If I were to seal all the panes in place and leave 2 temporary holes in each space between the panes on top of the window and then add an inert gas that is heavier than air into one of the holes wouldn't it force the air out of the other hole and replace it with the inert gas?

I've heard about people who are storing food for long periods in sealed containers. To purge the oxygen out of the grain they put a block of dry ice on top of the grain and as it turns to gas the heavier than air gas sinks into the grain and supposedly forces the air (oxygen) up and out of the grain.
 
#11 ·
I'm sure that your plan for the gas would probably work, but there is no way to know that you got all the ambient air out. I'm used to dealing with units with a 10 year warranty so the manufacturer has a very carefully defined process and procedure to make sure that the ambient air is evacuated and a specific amount of inert gas is introduced and the seal is intact and to make sure they meet ANSI standards. Inert gases are an expense, and manufactures strive to control expenses. You would end up wasting inert gas that is of little consequence to you, but adds up for manufactures.

Be careful with an inert gas. They have no oxygen in them and are odorless and colorless. One of the common gases used is Argon. We had to start jumping through all kinds of hoops a few years back with Argon because of a death caused by a leak displacing breathable air and an individual suffocated. Keep the area you are working in well ventilated.
 
#12 ·
Thanks. I read something about argon and they said that it would settle to the bottom of the lungs and replace the air. Over time it would completely fill the lungs and the person would suffocate.

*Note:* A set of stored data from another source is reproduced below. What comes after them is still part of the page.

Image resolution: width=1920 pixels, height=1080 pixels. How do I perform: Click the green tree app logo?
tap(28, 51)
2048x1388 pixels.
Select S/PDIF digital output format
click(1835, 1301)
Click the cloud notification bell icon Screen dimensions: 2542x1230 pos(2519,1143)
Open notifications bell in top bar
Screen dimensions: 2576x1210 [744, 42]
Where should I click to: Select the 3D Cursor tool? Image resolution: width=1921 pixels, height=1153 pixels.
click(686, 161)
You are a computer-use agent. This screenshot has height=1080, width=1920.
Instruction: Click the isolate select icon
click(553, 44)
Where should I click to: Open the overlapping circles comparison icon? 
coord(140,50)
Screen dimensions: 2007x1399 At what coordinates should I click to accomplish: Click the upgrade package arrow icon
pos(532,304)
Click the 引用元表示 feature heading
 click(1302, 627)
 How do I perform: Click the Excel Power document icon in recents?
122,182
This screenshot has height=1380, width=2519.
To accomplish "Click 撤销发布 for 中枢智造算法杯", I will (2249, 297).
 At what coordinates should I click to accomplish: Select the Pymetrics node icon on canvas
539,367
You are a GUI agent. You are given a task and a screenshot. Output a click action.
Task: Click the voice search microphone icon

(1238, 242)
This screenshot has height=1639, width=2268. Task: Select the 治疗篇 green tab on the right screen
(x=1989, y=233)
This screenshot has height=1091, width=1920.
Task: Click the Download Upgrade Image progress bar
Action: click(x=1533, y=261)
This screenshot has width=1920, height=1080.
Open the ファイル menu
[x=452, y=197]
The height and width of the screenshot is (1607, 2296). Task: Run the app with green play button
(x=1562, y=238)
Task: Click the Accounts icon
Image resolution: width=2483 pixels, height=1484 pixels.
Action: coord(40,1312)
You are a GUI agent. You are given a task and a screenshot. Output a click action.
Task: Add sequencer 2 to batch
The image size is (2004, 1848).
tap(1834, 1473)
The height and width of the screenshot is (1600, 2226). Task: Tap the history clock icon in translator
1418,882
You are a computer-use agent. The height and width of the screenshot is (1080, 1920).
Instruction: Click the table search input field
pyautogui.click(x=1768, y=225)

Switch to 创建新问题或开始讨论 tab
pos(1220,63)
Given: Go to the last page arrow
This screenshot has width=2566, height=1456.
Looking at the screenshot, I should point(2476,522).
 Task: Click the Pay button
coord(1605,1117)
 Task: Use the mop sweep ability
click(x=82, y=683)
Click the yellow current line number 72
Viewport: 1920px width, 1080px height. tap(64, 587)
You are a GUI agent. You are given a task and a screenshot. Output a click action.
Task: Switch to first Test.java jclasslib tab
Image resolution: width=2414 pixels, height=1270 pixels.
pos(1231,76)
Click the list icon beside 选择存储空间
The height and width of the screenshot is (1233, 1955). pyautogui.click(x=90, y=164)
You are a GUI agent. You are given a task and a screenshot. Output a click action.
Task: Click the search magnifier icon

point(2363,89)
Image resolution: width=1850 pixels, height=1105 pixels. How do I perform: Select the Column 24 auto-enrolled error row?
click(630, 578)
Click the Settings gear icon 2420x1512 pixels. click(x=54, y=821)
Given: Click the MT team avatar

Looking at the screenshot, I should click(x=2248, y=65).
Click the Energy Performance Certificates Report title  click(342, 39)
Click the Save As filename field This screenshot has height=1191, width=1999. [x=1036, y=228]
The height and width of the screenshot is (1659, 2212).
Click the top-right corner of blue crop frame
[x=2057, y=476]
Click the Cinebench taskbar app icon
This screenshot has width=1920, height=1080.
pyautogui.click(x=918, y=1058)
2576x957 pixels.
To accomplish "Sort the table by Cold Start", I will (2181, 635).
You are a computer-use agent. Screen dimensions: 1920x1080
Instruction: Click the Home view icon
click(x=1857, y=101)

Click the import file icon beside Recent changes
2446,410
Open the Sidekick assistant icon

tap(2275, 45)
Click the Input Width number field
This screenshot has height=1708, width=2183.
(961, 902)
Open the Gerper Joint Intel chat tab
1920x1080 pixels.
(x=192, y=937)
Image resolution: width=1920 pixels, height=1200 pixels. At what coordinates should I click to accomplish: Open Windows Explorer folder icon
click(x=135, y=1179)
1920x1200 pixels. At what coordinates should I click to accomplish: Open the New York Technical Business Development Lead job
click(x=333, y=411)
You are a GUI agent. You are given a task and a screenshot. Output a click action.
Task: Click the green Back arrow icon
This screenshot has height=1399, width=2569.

If I go with argon it shouldn't be a problem because I would be doing it outside. I would think that CO2 would be a viable option considering that it is heavier than air.
 
#13 ·
Use argon, not CO2. Since CO2 has oxygen in it, there is the potential of having issues with condensation. In addition, CO2 will cause corrosion and tarnishing to Lo-E coatings if you are using them in your windows. Lo-E is worth the price premium because it blocks over 80% of the infrared from entering your space. Multiple panes and inert gas prevent heat transfer through thermal conduction but Lo-E works because it prevents the sun's rays from causing heat to build up in your space. If you stand in front of a conventional window on a 95 degree day you will soon start sweating and everything near the window will be warm to the touch. With a Lo-E window, you can stand right in front of it and the only effect is you will have to squint because of the sun. Everything near the window that the sun is shining on will be cool to the touch. The load it takes off your cooling system is incredible.
 
#14 ·
That's interesting about the Lo-E coating. Depending on where I settle down I'll probably design the roof to exclude the summer sun and allow the winter sun to come inside the house. I did that with my present house and it works well.